DIRECTIONS FOR THIS TASK: Copy all of the entries that follow, exactly.

EXERCISE INPUT:
"""

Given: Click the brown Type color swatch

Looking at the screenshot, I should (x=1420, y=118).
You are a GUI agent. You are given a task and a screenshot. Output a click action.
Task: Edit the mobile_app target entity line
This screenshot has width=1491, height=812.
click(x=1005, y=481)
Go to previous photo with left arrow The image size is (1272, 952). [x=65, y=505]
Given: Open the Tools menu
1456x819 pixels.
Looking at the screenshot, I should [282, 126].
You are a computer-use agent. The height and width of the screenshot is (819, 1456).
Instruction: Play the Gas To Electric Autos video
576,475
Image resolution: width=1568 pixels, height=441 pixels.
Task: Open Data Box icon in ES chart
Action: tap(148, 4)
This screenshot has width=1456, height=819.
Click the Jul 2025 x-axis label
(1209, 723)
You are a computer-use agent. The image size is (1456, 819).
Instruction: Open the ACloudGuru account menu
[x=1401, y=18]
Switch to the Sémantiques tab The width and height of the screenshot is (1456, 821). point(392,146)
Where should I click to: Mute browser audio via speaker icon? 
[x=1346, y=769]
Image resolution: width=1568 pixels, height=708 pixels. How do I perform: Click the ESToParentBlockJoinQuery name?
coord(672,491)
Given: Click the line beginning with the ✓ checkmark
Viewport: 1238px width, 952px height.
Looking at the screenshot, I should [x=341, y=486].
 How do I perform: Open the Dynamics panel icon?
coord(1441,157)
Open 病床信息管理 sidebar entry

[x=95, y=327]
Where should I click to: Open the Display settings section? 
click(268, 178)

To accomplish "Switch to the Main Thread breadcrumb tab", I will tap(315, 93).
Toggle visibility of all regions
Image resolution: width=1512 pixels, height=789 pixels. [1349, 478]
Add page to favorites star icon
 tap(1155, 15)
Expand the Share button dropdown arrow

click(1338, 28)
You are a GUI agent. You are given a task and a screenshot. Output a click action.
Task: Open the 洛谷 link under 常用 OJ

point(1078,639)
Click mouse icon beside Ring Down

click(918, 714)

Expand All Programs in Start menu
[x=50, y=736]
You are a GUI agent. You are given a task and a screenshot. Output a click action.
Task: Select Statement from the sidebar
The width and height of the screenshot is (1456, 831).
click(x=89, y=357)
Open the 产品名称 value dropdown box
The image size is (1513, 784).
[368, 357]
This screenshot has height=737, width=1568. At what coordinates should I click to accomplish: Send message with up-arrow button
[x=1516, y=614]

"""

ANSWER SPACE:
Given: Click the brown Type color swatch

Looking at the screenshot, I should (x=1420, y=118).
You are a GUI agent. You are given a task and a screenshot. Output a click action.
Task: Edit the mobile_app target entity line
This screenshot has width=1491, height=812.
click(x=1005, y=481)
Go to previous photo with left arrow The image size is (1272, 952). [x=65, y=505]
Given: Open the Tools menu
1456x819 pixels.
Looking at the screenshot, I should [282, 126].
You are a computer-use agent. The height and width of the screenshot is (819, 1456).
Instruction: Play the Gas To Electric Autos video
576,475
Image resolution: width=1568 pixels, height=441 pixels.
Task: Open Data Box icon in ES chart
Action: tap(148, 4)
This screenshot has width=1456, height=819.
Click the Jul 2025 x-axis label
(1209, 723)
You are a computer-use agent. The image size is (1456, 819).
Instruction: Open the ACloudGuru account menu
[x=1401, y=18]
Switch to the Sémantiques tab The width and height of the screenshot is (1456, 821). point(392,146)
Where should I click to: Mute browser audio via speaker icon? 
[x=1346, y=769]
Image resolution: width=1568 pixels, height=708 pixels. How do I perform: Click the ESToParentBlockJoinQuery name?
coord(672,491)
Given: Click the line beginning with the ✓ checkmark
Viewport: 1238px width, 952px height.
Looking at the screenshot, I should [x=341, y=486].
 How do I perform: Open the Dynamics panel icon?
coord(1441,157)
Open 病床信息管理 sidebar entry

[x=95, y=327]
Where should I click to: Open the Display settings section? 
click(268, 178)

To accomplish "Switch to the Main Thread breadcrumb tab", I will tap(315, 93).
Toggle visibility of all regions
Image resolution: width=1512 pixels, height=789 pixels. [1349, 478]
Add page to favorites star icon
 tap(1155, 15)
Expand the Share button dropdown arrow

click(1338, 28)
You are a GUI agent. You are given a task and a screenshot. Output a click action.
Task: Open the 洛谷 link under 常用 OJ

point(1078,639)
Click mouse icon beside Ring Down

click(918, 714)

Expand All Programs in Start menu
[x=50, y=736]
You are a GUI agent. You are given a task and a screenshot. Output a click action.
Task: Select Statement from the sidebar
The width and height of the screenshot is (1456, 831).
click(x=89, y=357)
Open the 产品名称 value dropdown box
The image size is (1513, 784).
[368, 357]
This screenshot has height=737, width=1568. At what coordinates should I click to accomplish: Send message with up-arrow button
[x=1516, y=614]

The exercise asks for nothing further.